• _WHAT YOU HAVE TO DO_:
Answer from the report on the Montreal police training program below.
(a) In what year did the Montreal Urban Aboriginal Community strategy network strike its deal with police?
(b) How many officers were trained in the two pilot sessions in 2017?
(c) In what year was the KAIROS blanket exercise developed?
::: SELECTED EXCERPT :::
Montreal police have scrapped a program designed by aboriginal groups to teach police officers about their community.
A native community leader says police in Montreal are breaking a historic agreement with local aboriginal groups.
Three years ago the Montreal police force agreed to have all of its officers undergo a sensitivity training program created by the community.
That plan has now been scrapped and its not going over well.
Nakuset, the director the Native Women's Shelter in Montreal and one of the driving forces behind the training program said the abandonment of the program has hurt relations with police.
She was hopeful about the program when the Montreal Urban Aboriginal Community strategy network struck a deal with police in 2015 to train officers about indigenous history and culture.
Police did not want to spend money to develop the program, so native groups developed it on their own over two years, spending thousands of dollars in the process.
They created a first version of the four-hour training program and then revised it at the department's request.
As part of two pilot sessions in 2017, the group trained 120 officers but further training was cancelled.
Nakuset said that many of the officers involved did not have any empathy for indigenous people.
"They thought this was funny. We had to tell them to be quiet. I literally had to walk around the room and tell officers to stop laughing. They didn't want to take it seriously," said Nakuset.
Part of the training session involved what is called the KAIROS blanket exercise which was developed in 1997 following the Royal Commission on Aboriginal Peoples.
It is designed to teach people about the history of European colonization of North America in an easily understandable manner. A blanket representing North America is placed on the ground, and participants taking the role of indigenous people stand on it -- as others taking the role of settlers take parts of the blanket away.
During the exercise people also discuss smallpox and other diseases that destroyed indigenous communities, and other historical events.
While KAIROS has a testimonial from a Montreal police officer who took part and said he learned from the exercise, that was not the case when Montreal's communty ran the program.
"It's KAIROS's blanket exercise. We just adapted it to Quebec culture specifically for the SPVM. We went over and above and at the end of the day they rejected it," said Nakuset.
Montreal police have long been accused of having a poor relationship with indigenous communities, with multiple examples discussed during the Viens Commission.
The SPVM said that as the force hired a consultant from the Huron-Wendat Nations in Quebec City to develop a new training program.
The force's indigenous relations officer said the new program is better at meeting the needs of the force and officers are responding to it better.
::: SOURCE DATA :::
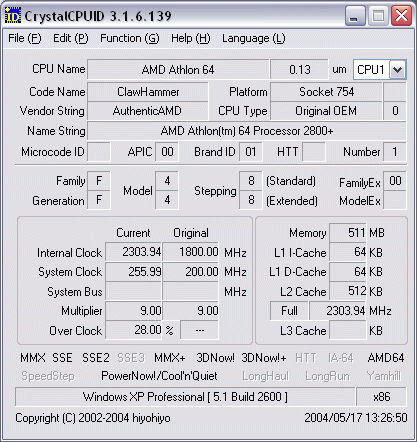Select the CPU1 combo box

point(379,70)
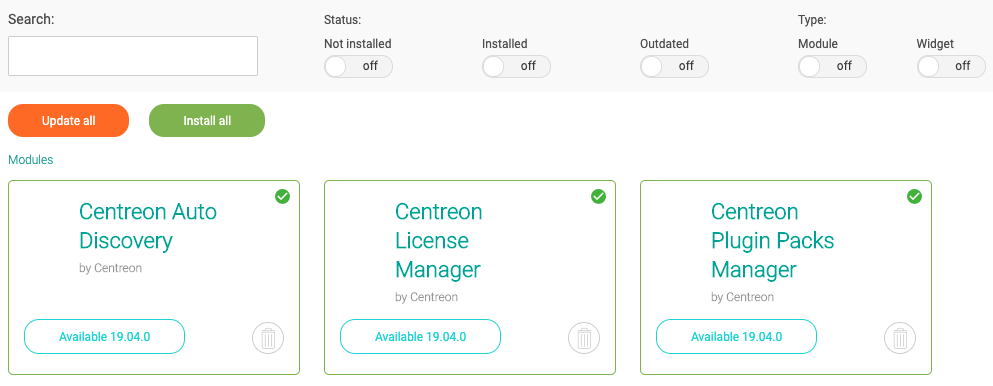Click trash icon on Plugin Packs Manager card
This screenshot has height=386, width=993.
pos(900,338)
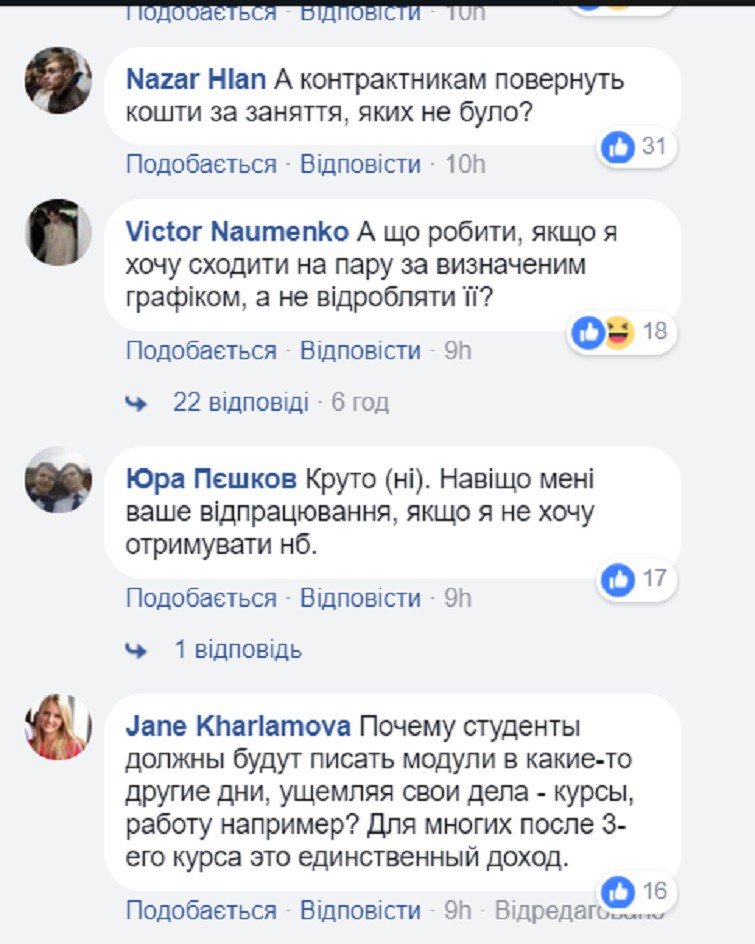Click the reply arrow icon beside 1 відповідь
The height and width of the screenshot is (944, 755).
coord(136,650)
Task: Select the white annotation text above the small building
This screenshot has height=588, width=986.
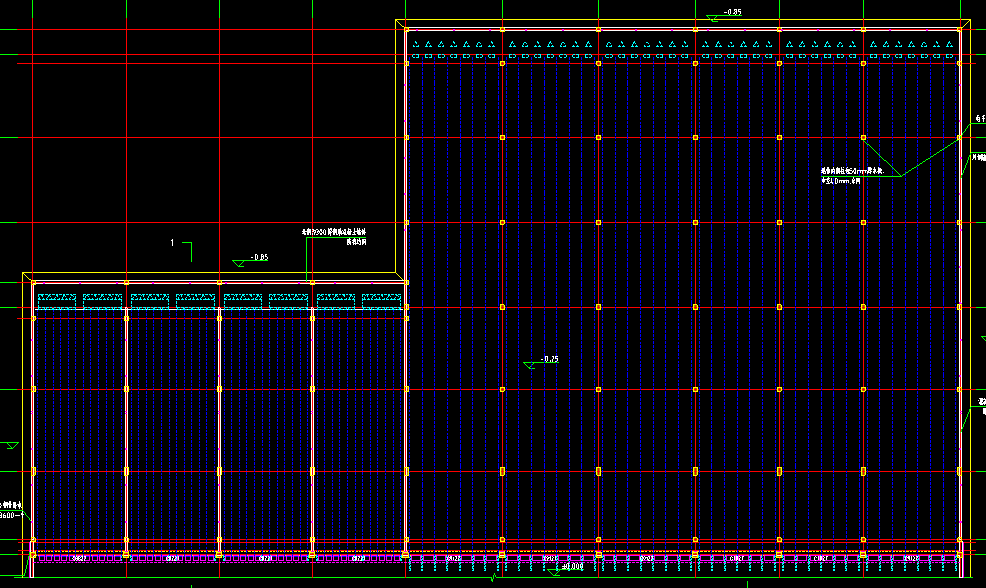Action: (334, 236)
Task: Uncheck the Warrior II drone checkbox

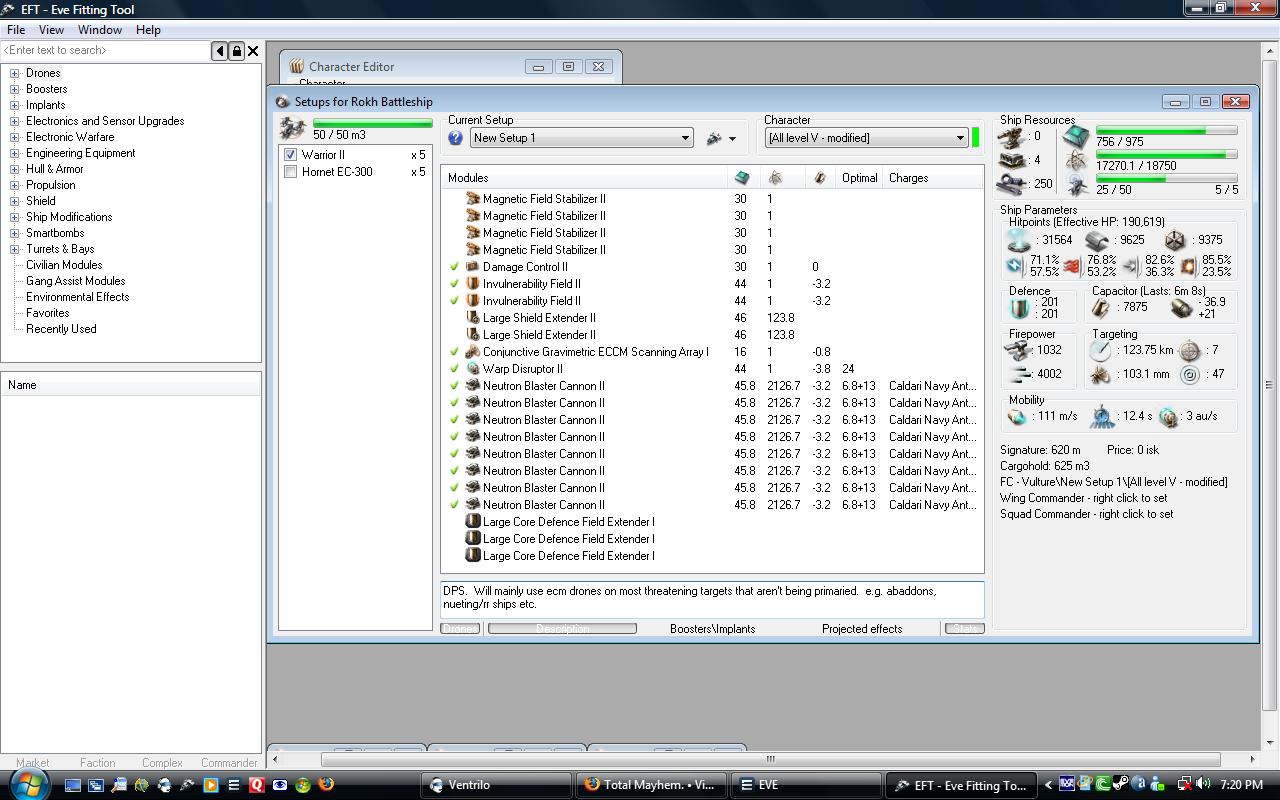Action: pyautogui.click(x=290, y=155)
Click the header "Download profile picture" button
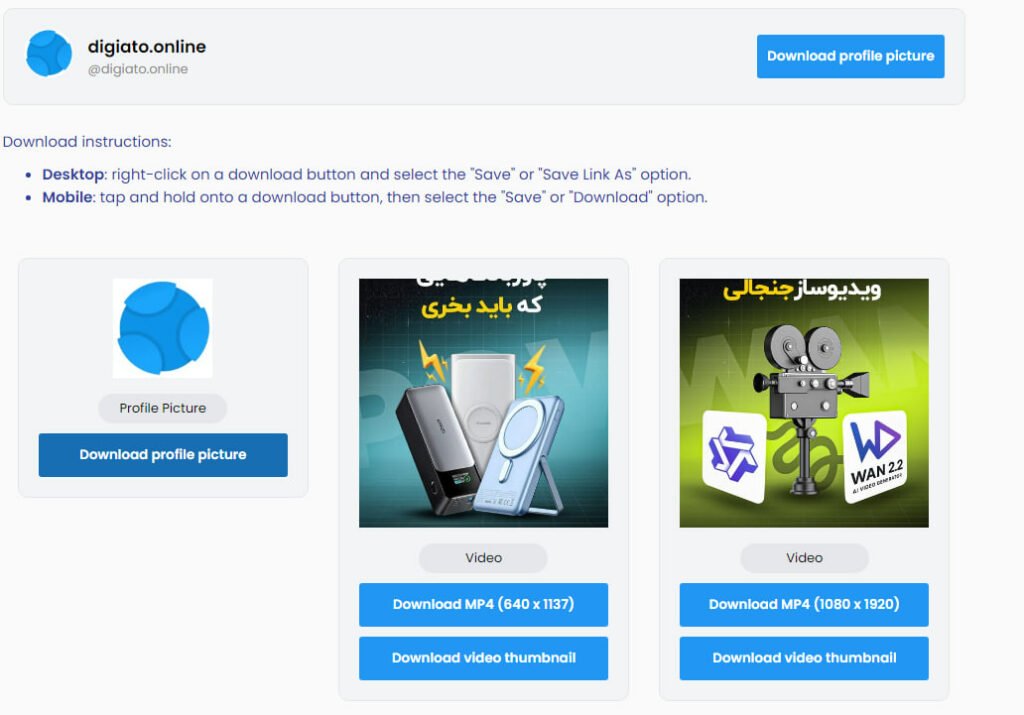 point(850,56)
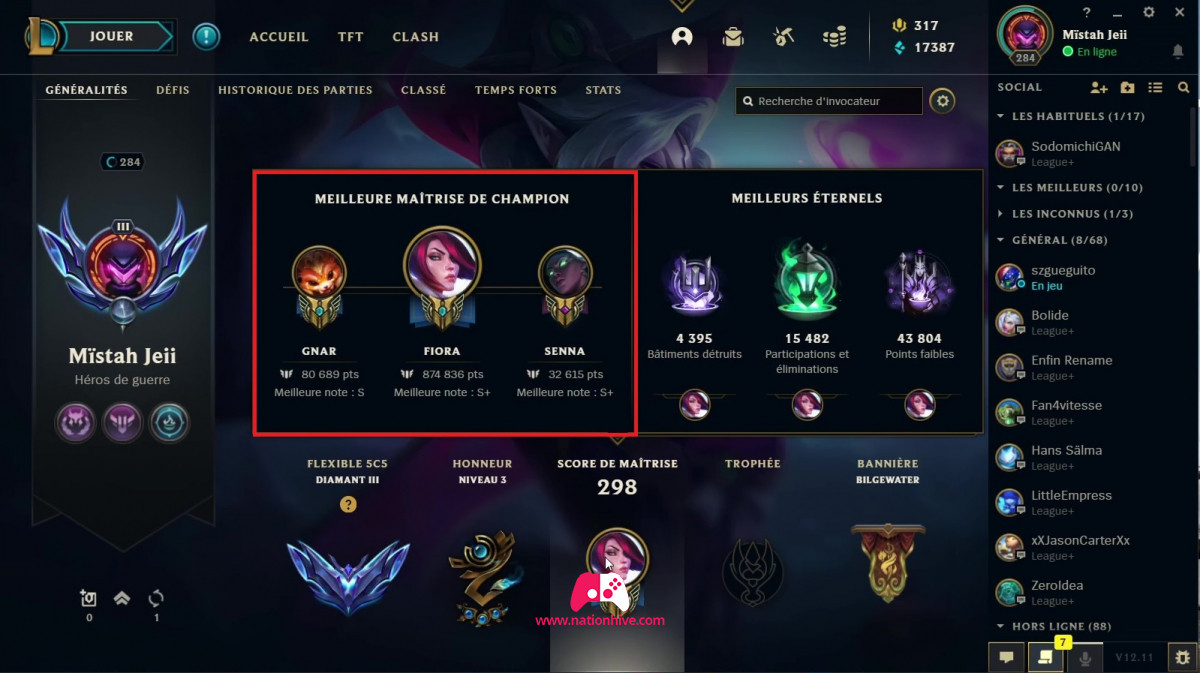Click the bug report icon
Image resolution: width=1200 pixels, height=673 pixels.
1182,658
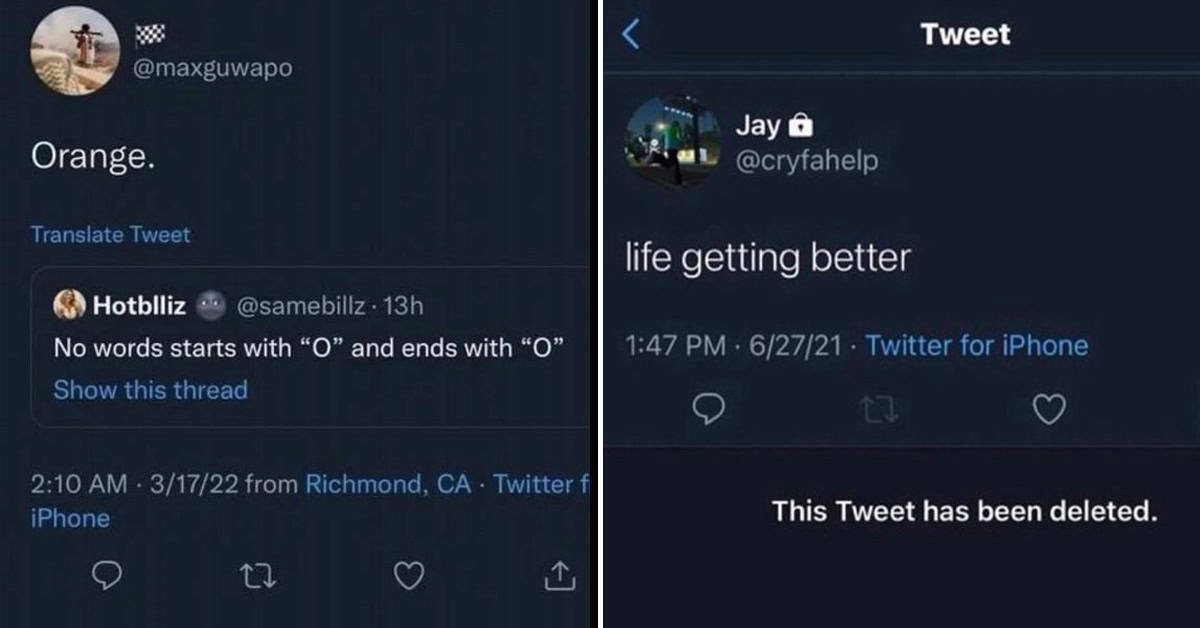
:::
• _COMPLETED TASK_:
(a) 2015
(b) 120
(c) 1997